拡大するアニメ「啄木鳥探偵處」に登場する石川啄木(左)と親友・金田一京助。dアニメストアなど25の配信サイトで配信中。TOKYO MXでも再放送中。原作は『啄木鳥探偵處』(伊井圭著、創元推理文庫)。
(C)2020伊井圭・東京創元社/「啄木鳥探偵處」製作委員会
「啄木鳥探偵處」の啄木はケレン味たっぷりだ。常に一手二手先を読んで、芝居がかった言動をとる。もちろんフィクションの探偵だからなのだけれど、史実の啄木にもそういうケレン味は見受けられた。

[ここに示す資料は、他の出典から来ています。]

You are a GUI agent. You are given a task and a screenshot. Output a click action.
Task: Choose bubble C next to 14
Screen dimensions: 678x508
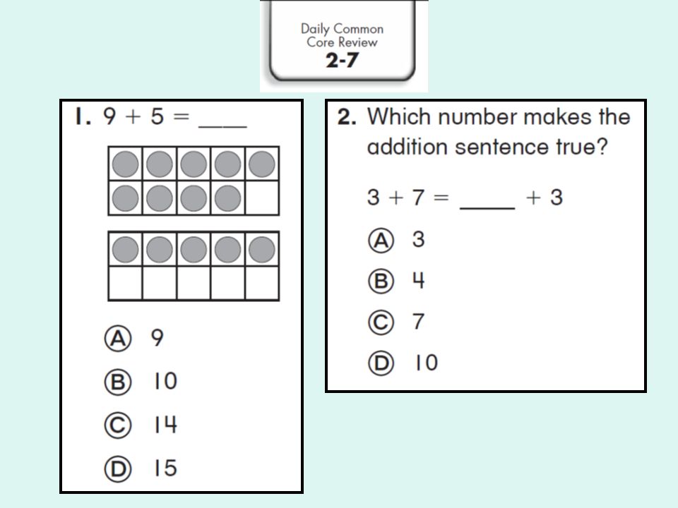point(118,425)
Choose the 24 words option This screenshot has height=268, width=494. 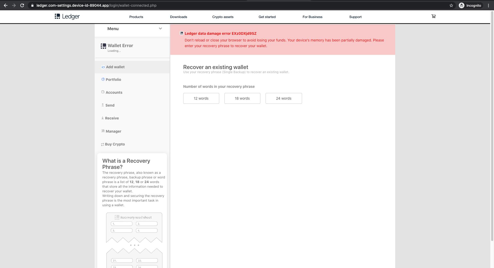point(284,98)
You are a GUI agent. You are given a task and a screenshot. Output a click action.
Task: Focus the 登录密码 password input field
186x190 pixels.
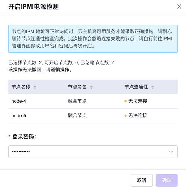pyautogui.click(x=93, y=152)
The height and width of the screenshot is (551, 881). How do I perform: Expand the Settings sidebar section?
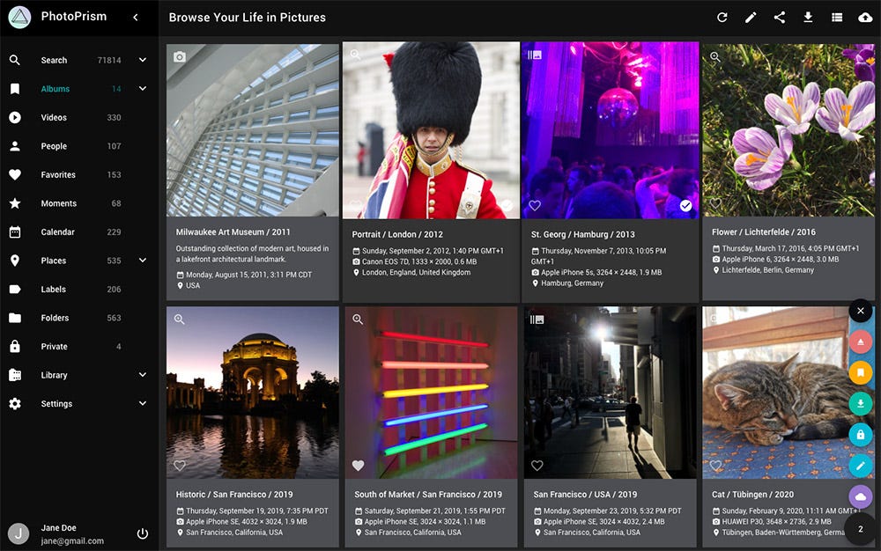144,404
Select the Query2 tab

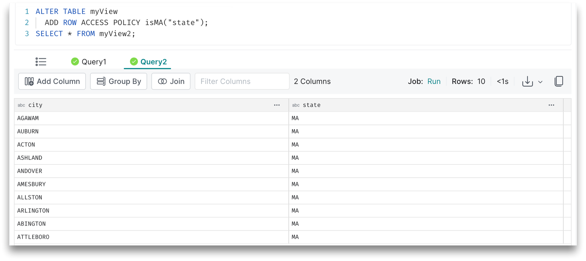tap(153, 62)
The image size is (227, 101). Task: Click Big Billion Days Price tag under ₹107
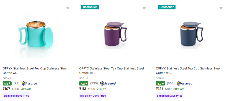click(16, 96)
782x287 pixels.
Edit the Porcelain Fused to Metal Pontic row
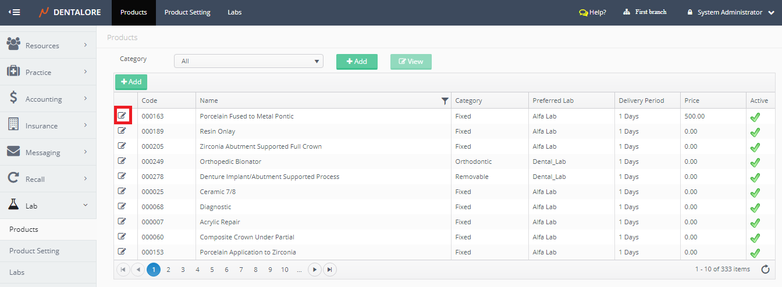coord(122,116)
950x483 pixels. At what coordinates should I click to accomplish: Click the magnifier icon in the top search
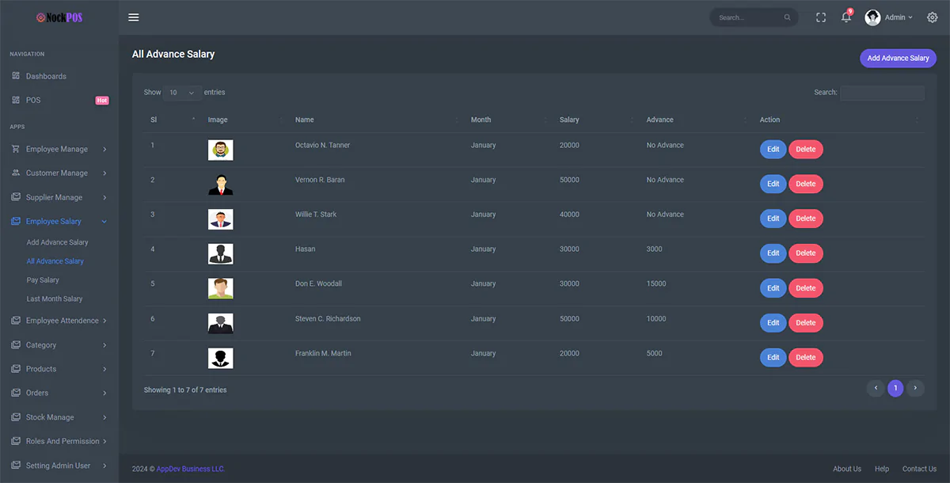pos(787,17)
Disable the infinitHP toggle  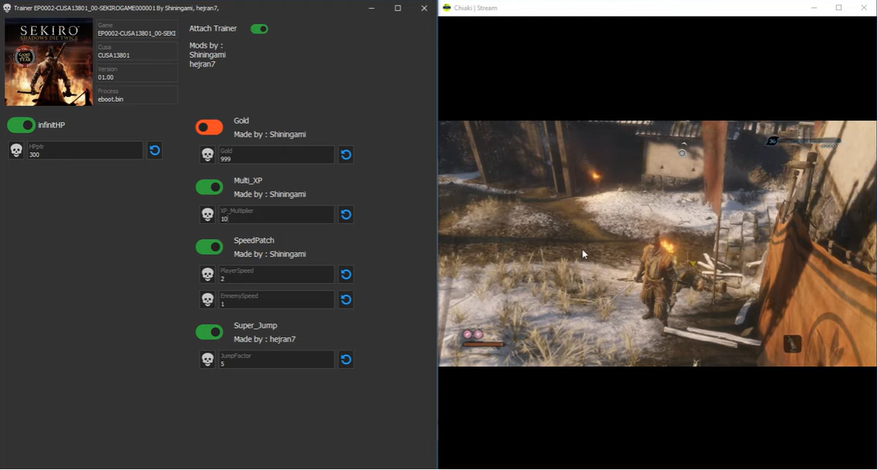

アニメには啄木以外にも野村胡堂や吉井勇などといった明治の文士たちが登場するが、当時の文士という存在を、現代の文化人と同じに考えてはいけない。文学は当時の最先端ポップカルチャーだったし、文士たちはときに新聞にゴシップが書き立てられるような、今の芸能人に近い存在だった。
「清貧の歌人なんて噓(うそ)っぱち、啄木は本当は女好きで借金魔のダメ人間だった!」というたぐいのことを話の種として聞いたことのある人は多いだろうが、そのダメ人間エピソード自体が、実は意図的に振る舞って構築した自己演出だった可能性がある。